MY NAME IS Helen Hildebrandt. I am from Wheat Ridge and Lakewood, Colorado. I was a kindergarten teacher in Sidi Amor Bou Hadjla, Tunisia and an English teacher in Bizerte, Tunisia from 1966 to 1968, and an English teacher in Ziguinchor, Senegal from 1973 to 1975.
I have many vivid memories of my Peace Corps experiences. I can still see the Bizerte children happily playing barefooted at the community water faucet. I remember the frail Tunisian man who carried our two beds on his head all the way across the capital city of Tunis. I recall the 14-year-old Senegalese student who implored me to accept his homework paper in spite of the burnt fringes explaining that his young sister had knocked over the candle while he was studying and he couldnt spare another sheet of paper. And I reflect on the Senegalese man who walked three hours each way in the tropical African sun to work in a neighboring town. These and other Peace Corps experiences served to reaffirm my belief in the dignity of the human condition.

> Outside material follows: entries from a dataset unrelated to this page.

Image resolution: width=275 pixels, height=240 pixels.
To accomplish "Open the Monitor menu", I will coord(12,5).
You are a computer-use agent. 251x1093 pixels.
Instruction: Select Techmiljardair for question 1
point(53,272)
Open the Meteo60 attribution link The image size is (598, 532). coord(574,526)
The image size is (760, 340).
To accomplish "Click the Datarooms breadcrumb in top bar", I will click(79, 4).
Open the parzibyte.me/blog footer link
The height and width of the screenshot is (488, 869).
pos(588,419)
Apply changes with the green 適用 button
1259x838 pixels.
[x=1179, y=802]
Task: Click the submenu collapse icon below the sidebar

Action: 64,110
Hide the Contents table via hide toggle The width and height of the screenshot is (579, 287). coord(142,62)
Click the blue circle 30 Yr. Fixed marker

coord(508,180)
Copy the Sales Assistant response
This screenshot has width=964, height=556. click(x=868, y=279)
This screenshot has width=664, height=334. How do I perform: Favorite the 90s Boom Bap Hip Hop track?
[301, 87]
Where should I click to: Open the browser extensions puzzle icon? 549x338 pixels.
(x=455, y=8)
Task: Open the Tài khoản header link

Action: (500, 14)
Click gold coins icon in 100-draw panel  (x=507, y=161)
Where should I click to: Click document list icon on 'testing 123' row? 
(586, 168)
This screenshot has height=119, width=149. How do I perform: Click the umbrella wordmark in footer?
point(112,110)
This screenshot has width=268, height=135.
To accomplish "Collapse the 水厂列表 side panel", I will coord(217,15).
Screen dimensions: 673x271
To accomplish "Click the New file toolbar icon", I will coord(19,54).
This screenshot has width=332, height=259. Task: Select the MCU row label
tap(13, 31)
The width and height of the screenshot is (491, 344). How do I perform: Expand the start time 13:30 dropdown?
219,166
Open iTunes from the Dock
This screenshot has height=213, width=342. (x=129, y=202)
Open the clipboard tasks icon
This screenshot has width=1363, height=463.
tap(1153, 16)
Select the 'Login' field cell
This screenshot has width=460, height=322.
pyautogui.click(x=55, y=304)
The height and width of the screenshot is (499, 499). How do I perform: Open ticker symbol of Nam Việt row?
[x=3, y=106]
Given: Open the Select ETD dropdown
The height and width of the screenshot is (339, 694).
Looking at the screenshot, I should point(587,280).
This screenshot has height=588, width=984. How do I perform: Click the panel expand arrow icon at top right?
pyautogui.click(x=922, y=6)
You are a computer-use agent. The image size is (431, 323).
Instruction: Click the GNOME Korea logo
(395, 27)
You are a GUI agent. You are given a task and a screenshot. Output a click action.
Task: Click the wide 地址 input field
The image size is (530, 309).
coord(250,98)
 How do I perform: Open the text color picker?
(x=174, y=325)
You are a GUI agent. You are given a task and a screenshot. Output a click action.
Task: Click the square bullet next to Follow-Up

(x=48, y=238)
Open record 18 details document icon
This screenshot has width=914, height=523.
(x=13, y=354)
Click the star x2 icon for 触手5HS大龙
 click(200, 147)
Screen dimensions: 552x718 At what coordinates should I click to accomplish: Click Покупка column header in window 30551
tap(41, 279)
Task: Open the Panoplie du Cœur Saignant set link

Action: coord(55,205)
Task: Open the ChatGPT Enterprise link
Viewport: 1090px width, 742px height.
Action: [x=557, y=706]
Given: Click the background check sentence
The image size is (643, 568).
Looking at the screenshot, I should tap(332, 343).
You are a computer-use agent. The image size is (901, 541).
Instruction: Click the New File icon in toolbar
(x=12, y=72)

But one of my first encounters symbolizes it exceedingly well. It happened in the spring of 1966 about six weeks after arriving in the village of Sidi Amor Bou Hadjla, Tunisia. I heard a commotion one day while I was inside with my young preschoolers. I walked outside and saw a Bedouin woman at the gate of the kindergarten. She was beautifully regaled in bright red Bedouin cloths with silver jewelry jangling and sparkling in the morning sun, and she carried a small bundle. I came up to her and asked what the matter was.
She held out her arms and, with piercing eyes, spoke to me. I didnt understand what she said. She repeated in a pleading Bedouin tongue. I looked quizzically at my Tunisian counterpart, and she explained in Arabic I could understand. The Bedouin woman continued to thrust her arms toward me arms which held a small baby. She wanted me to take her baby back to America. She offered life in its purest, most innocent form to a complete stranger to an American Peace Corps Volunteer. She offered a child of one generation to that of another, a child of one heritage to that of another. The love she had cannot be measured, and the trust she showed was pure. How would we have known about her gift if the Peace Corps had not been there? Finally convinced of its impossibility, she sadly turned and stoically walked away disappearing into the desert horizon. She knows not how deeply she touch my life.
One sleepless night I was wrestling with the turmoil in our world. It seems that a basic element is missing in our intercultural relationship. That element is BONDING. I would like to leave you with the following thought:
If we bond with one another
by holding dear
what is common to everyone,
Celebrate the cultural aspects
that distinguish us,
We can ensure a truly rich life
for all humanity,
Explore the essence of our universe.